-- Data supplied follows --

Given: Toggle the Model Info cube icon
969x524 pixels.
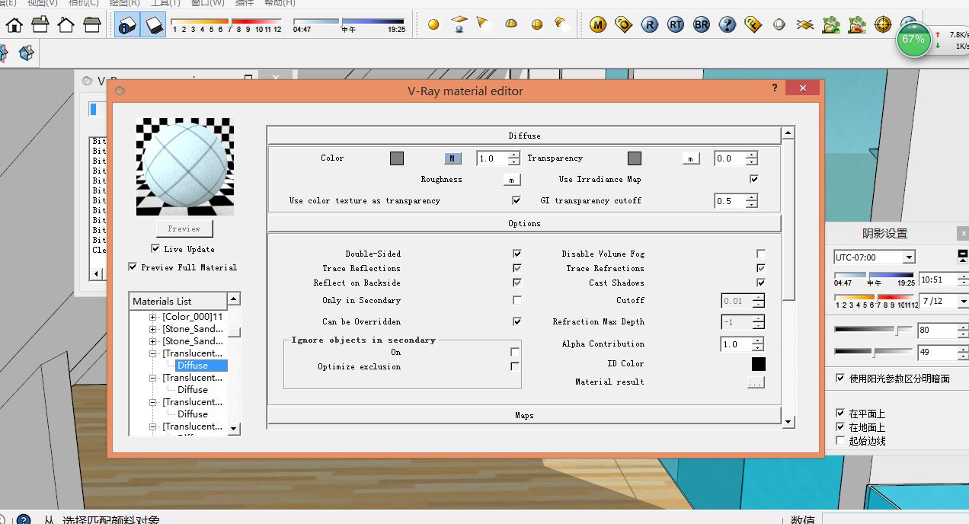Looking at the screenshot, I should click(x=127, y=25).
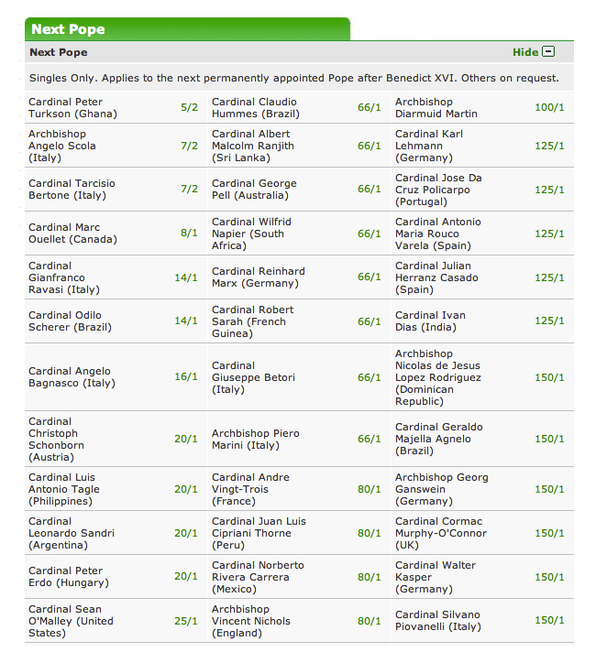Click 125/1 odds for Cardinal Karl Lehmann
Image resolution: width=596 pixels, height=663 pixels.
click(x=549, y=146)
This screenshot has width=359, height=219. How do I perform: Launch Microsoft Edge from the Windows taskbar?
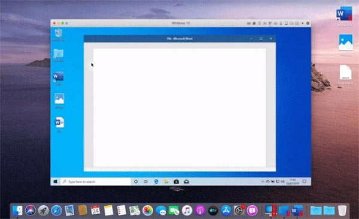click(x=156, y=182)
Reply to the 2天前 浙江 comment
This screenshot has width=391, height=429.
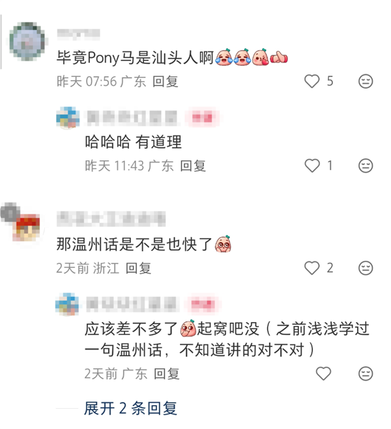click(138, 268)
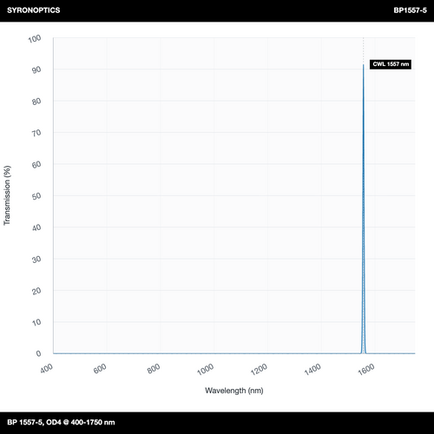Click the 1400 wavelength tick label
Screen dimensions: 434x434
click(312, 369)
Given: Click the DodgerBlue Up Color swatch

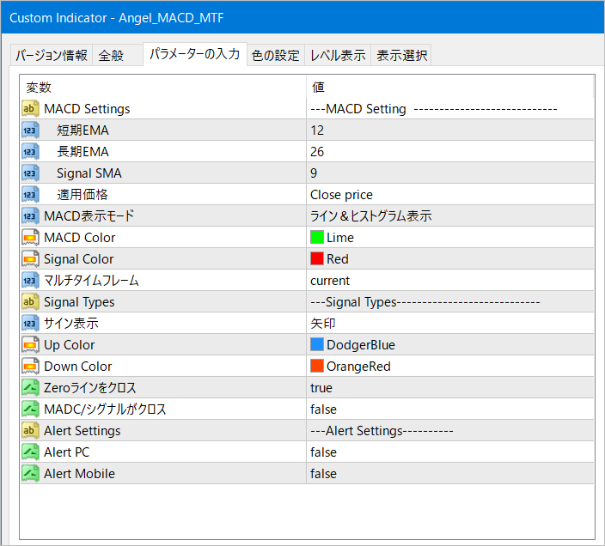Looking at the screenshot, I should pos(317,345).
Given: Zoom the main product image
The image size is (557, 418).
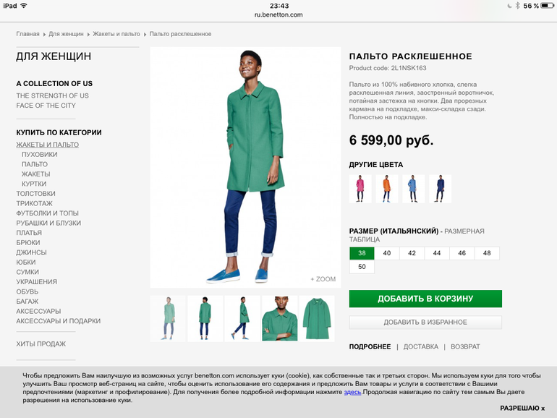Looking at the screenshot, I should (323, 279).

-- Data supplied concluded --

**Task description**
Each record has to be set down verbatim, and the pictures must not appear in the copy.

**Answer section**
Given: Toggle the Model Info cube icon
969x524 pixels.
Looking at the screenshot, I should click(x=127, y=25).
Click 125/1 odds for Cardinal Karl Lehmann
Image resolution: width=596 pixels, height=663 pixels.
click(x=549, y=146)
This screenshot has width=359, height=219. How do I perform: Launch Microsoft Edge from the Windows taskbar?
click(x=156, y=182)
Reply to the 2天前 浙江 comment
This screenshot has width=391, height=429.
click(138, 268)
Click the 1400 wavelength tick label
Screen dimensions: 434x434
click(312, 369)
Given: Click the DodgerBlue Up Color swatch

Looking at the screenshot, I should pos(317,345).
Given: Zoom the main product image
The image size is (557, 418).
Looking at the screenshot, I should (323, 279).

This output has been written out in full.